Trump Has Promised More Talks With North Korea. Here's What To Expect.

WASHINGTON ― Even many critics of President Donald Trump have praised his historic summit with North Korean leader Kim Jong-Un as a good first step toward peace between the United States and a longtime enemy that now has an unprecedented nuclear program. But establishing a new status quo to prevent a war that could kill millions likely depends on the outcome of follow-on talks that Trump has promised will begin next week.

Led by national security adviser John Bolton and Secretary of State Mike Pompeo, the new negotiations are supposed to ensure progress toward Trump’s goal: removing North Korea’s nuclear weapons capability. With the president personally directing the U.S. government’s messaging, officials are being careful not to get out ahead of him. A White House spokesperson declined to share any details on what Pompeo and Bolton have planned next week and the State Department did not respond to a request for comment.

But since the document the leaders signed Tuesdayis so short on specifics, there’s a lot to work out. Experts and lawmakers warn that it’s unclear how much North Korea might be willing to concede, or how much the country might ask for in terms of greater access to the world economy or less U.S. defense cooperation with its rivals South Korea and Japan. Still, just continued dialogue can be a good thing, some commentators argue, particularly when the alternative might be war.

As the two sides continue to meet, the sanctions regime the Trump administration established to pressure Kim will remain in place, the president indicated Tuesday. But Pyongyang can count some wins: the propaganda value of the high-profile summit, and Trump’s surprise decision to cancel joint U.S. military exercises with South Korea.

The blindsided South Koreans said they are trying to understand U.S. intentions, so top American officials will likely work in coming days to reassure them and downplay Trump remarks that adopted the North Korean view of the exercises as unnecessary provocations. Vice President Mike Pence is already engaged in damage control on Capitol Hill; one senator said Pence told concerned lawmakers some joint operations would continue, but his press secretary then denied that claim.

The key thing for the Trump administration, then, is to figure out what it is trying to achieve. The U.S. will not give North Korea the normalcy and benefits Trump has promised until there is a “complete and verifiable and irreversible denuclearization of the Korean Peninsula,” Pompeo said Monday. Denuclearization requires multiple difficult tasks ― having Pyongyang accept serious international inspections, finding ways to penetrate its notoriously secretive systems without falling for propaganda and binding a regime used to international subterfuge to no future nuclear development. It’ll take more than one round next week to cover all that. Achieving President Barack Obama’s Iran nuclear deal, for instance, took more than a decade and many marathon negotiations.

“In propaganda terms, [Kim] came out ahead when you look past the soaring rhetoric and warm atmosphere during the summit. Fortunately, the United States did not ease the pressure of sanctions, and made clear that sanctions relief can only come with concrete steps toward denuclearization. So we have not given up our most important leverage as the action shifts to follow-on talks led by [Pompeo],” former U.S. ambassador to South Korea Alexander Vershbow wrote.

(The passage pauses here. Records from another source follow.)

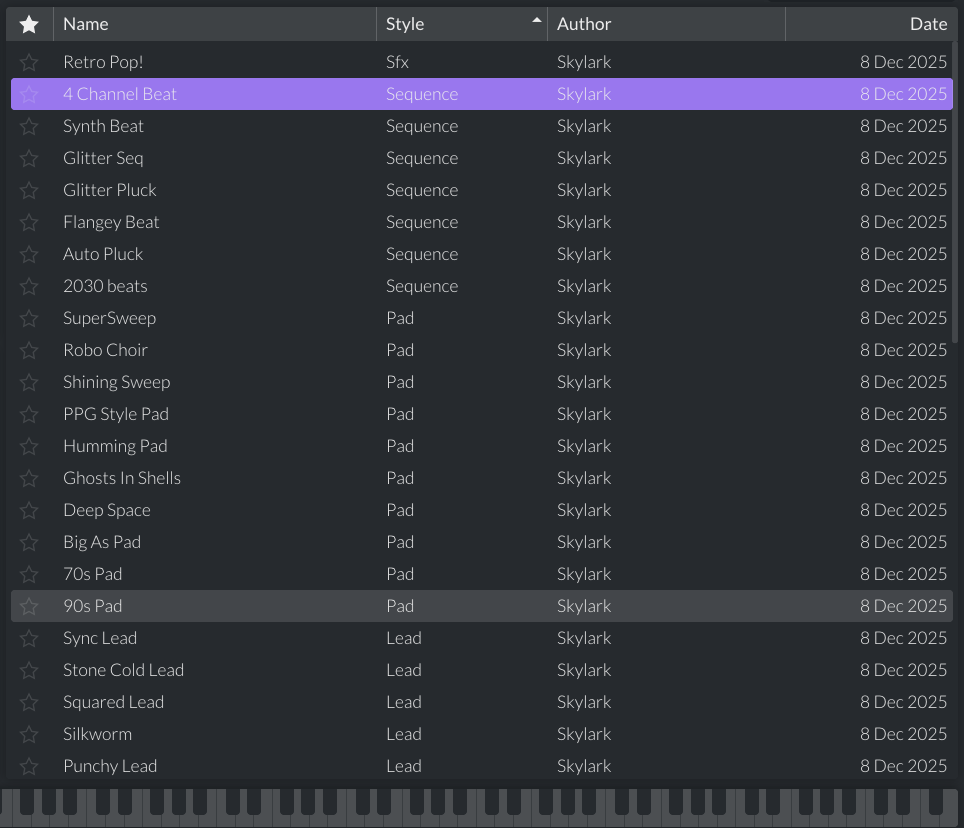
Task: Sort presets by the Date column
Action: pyautogui.click(x=928, y=23)
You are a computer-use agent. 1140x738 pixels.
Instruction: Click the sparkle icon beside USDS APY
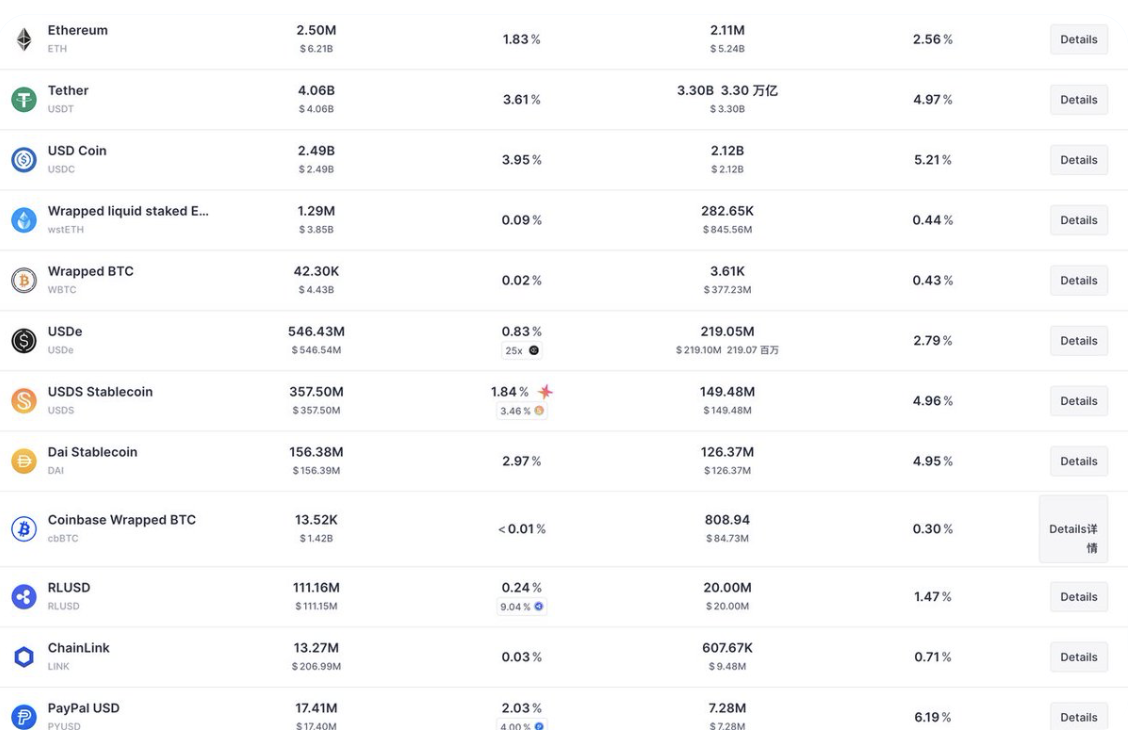coord(545,392)
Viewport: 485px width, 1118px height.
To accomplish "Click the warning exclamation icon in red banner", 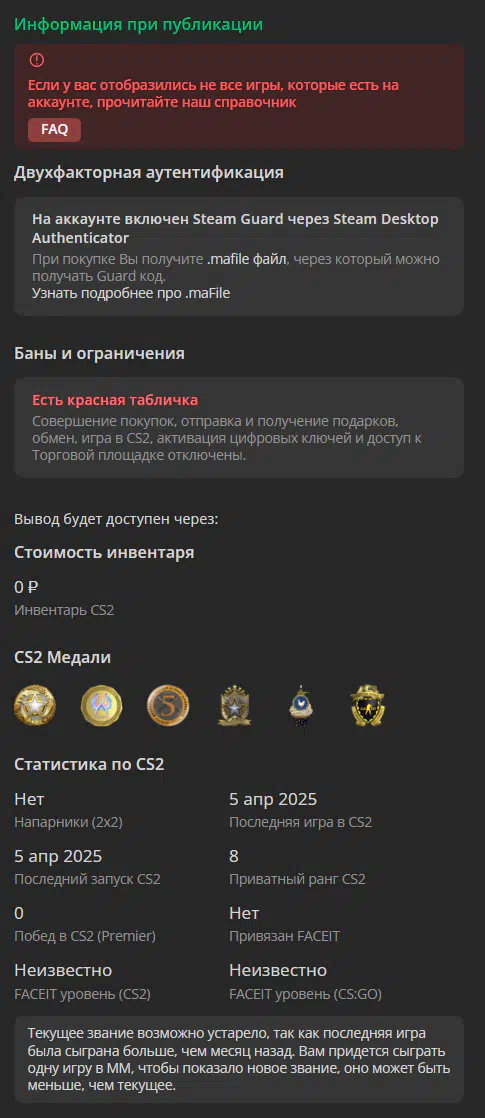I will [36, 61].
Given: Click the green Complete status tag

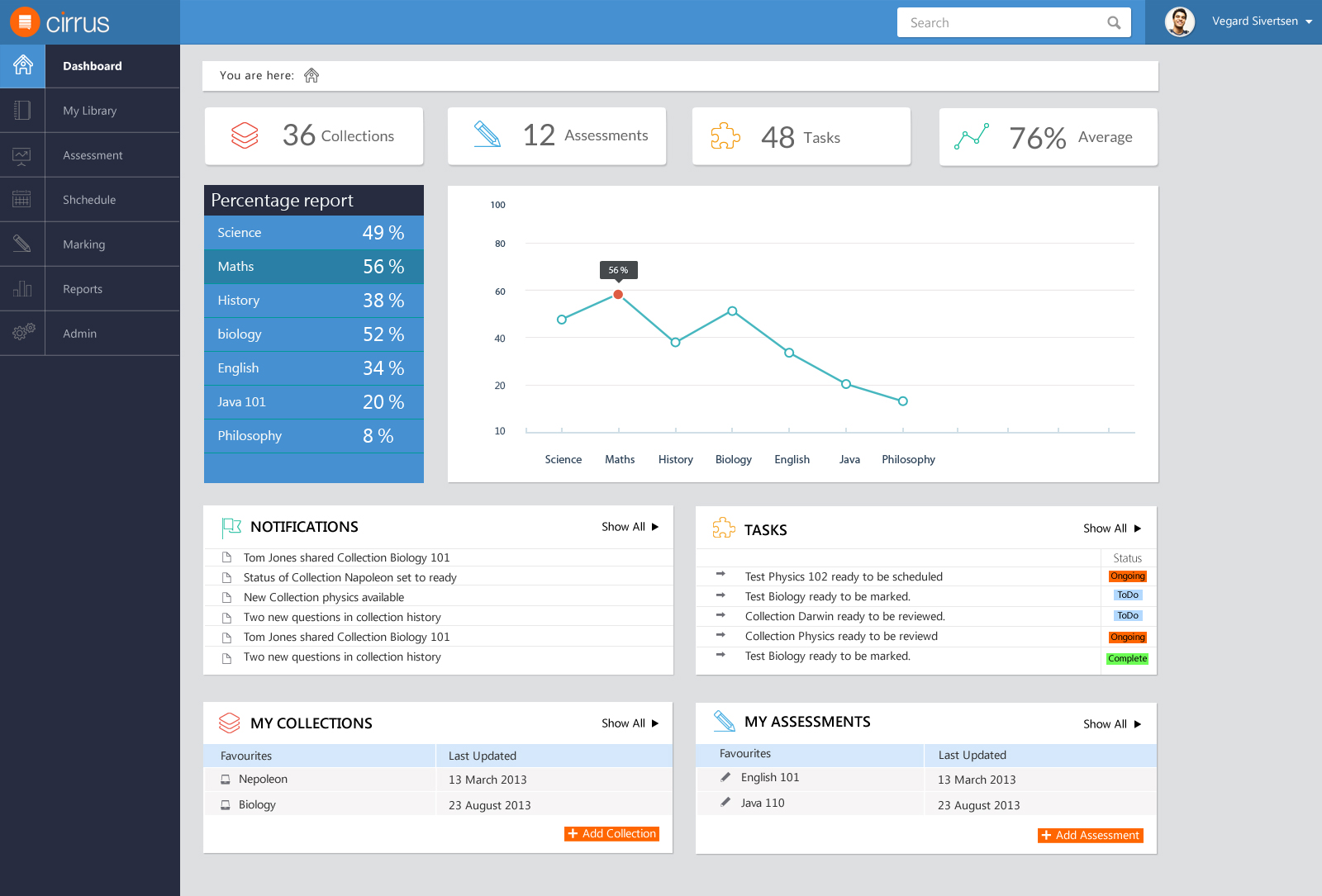Looking at the screenshot, I should tap(1127, 659).
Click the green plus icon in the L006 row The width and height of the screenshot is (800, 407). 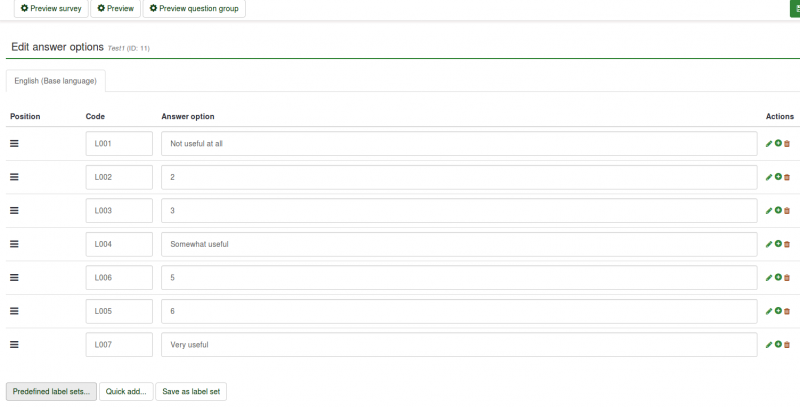pyautogui.click(x=778, y=277)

Pompeo’s boss, however, appears to simply want this process over and done with. Trump has cast doubt on the need to verify North Korea actually winding down its nuclear program, and is already predicting regular U.S.-North Korean ties will develop very fast. “We’ll meet many times,” Trump said of his budding relationship with Kim. And he has a deep belief that the North Korean leader will act in good faith and in the interests of his people’s future, even justifying Kim’s massive human rights violations by saying he had to be “tough.”

Rights abuses were one of several particular concerns that made no appearance in the two leaders’ declaration Tuesday. They’ll be discussed in the future, Trump said ― one more aspect of the two sides continuing to keep talking while, experts warn, North Korea deftly consolidates its new place on the world stage.

“The world,” the president promised, “will see a major change.”